The present study was designed to evaluate the effect of palmatine on memory of Swiss young male albino mice. Palmatine (0.1, 0.5, 1 mg/kg, i.p.) and physostigmine (0.1 mg/kg, i.p.) per se were administered for 10 successive days to separate groups of mice. Effect of drugs on learning and memory of mice was evaluated using elevated plus maze and Morris water maze. Brain acetylcholinesterase activity was also estimated. Effect of palmatine on scopolamine- and diazepam-induced amnesia was also investigated. Palmatine (0.5 and 1 mg/kg) and physostigmine significantly improved learning and memory of mice, as indicated by decrease in transfer latency using elevated plus maze, and decrease in escape latency during training and increase in time spent in target quadrant during retrieval using Morris water maze.

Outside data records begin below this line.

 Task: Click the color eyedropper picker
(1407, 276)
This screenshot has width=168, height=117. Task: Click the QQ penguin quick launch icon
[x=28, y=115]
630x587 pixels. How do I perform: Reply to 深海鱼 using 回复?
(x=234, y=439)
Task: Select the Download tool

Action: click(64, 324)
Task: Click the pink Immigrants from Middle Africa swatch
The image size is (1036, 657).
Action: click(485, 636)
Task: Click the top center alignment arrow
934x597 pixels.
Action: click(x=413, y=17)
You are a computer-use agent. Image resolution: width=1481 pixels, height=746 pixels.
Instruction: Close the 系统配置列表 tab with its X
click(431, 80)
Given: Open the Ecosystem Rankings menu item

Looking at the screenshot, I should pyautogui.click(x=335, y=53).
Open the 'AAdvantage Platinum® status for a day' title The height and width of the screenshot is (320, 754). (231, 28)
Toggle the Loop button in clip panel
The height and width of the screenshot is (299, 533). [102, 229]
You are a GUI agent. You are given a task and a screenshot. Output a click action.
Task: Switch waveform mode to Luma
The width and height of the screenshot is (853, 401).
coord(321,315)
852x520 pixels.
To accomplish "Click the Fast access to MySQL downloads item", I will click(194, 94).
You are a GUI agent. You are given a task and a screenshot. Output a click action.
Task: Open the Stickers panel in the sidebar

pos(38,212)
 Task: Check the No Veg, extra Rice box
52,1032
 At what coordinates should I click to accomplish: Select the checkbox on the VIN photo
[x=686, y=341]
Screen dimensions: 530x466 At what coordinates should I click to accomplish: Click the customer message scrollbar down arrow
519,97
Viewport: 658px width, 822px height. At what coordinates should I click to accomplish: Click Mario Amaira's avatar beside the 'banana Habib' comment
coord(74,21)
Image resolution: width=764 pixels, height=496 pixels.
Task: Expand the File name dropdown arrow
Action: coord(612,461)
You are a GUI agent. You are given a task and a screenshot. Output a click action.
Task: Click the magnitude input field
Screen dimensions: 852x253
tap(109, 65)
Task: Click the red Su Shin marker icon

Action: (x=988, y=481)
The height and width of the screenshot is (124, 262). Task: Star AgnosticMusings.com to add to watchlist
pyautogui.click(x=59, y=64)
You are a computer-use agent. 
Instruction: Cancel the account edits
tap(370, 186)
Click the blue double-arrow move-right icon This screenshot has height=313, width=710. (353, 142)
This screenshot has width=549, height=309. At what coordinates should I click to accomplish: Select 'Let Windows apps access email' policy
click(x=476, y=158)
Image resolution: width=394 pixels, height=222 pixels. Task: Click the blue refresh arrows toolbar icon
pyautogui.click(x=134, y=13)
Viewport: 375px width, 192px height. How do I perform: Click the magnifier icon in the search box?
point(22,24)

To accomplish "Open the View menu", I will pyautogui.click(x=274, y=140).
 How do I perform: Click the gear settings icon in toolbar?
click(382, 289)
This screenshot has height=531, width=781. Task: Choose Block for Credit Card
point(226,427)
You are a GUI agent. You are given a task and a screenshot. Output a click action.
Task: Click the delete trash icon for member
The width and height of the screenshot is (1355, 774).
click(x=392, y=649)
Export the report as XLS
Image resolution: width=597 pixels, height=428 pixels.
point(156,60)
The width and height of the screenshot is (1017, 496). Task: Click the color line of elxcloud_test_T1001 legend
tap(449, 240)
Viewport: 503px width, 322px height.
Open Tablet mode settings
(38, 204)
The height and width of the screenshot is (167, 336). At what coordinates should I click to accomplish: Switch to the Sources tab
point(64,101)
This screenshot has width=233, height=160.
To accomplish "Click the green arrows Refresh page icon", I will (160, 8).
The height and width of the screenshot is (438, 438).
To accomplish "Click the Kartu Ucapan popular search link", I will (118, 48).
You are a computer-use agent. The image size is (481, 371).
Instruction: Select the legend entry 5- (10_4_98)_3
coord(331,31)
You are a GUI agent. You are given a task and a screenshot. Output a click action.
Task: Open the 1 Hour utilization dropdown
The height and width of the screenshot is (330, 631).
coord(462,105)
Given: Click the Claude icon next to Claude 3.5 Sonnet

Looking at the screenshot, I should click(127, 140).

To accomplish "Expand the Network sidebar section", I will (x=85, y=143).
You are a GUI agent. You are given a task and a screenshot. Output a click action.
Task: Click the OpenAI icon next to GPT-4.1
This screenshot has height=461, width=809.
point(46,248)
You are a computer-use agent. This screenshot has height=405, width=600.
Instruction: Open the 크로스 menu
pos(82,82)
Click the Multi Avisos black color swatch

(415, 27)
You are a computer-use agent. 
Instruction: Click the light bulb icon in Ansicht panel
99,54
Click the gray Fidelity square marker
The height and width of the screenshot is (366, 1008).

The drugs did not show any significant effect on locomotor activity of the mice. Memory-enhancing activity of palmatine (1 mg/kg) was comparable to physostigmine. Palmatine (1 mg/kg) significantly reversed scopolamine- and diazepam-induced amnesia in mice. Palmatine and physostigmine also significantly reduced brain acetylcholinesterase activity of mice. Thus, palmatine showed memory-enhancing activity in mice probably by inhibiting brain acetylcholinesterase activity, through involvement of GABA-benzodiazepine pathway, and due to its antioxidant activity.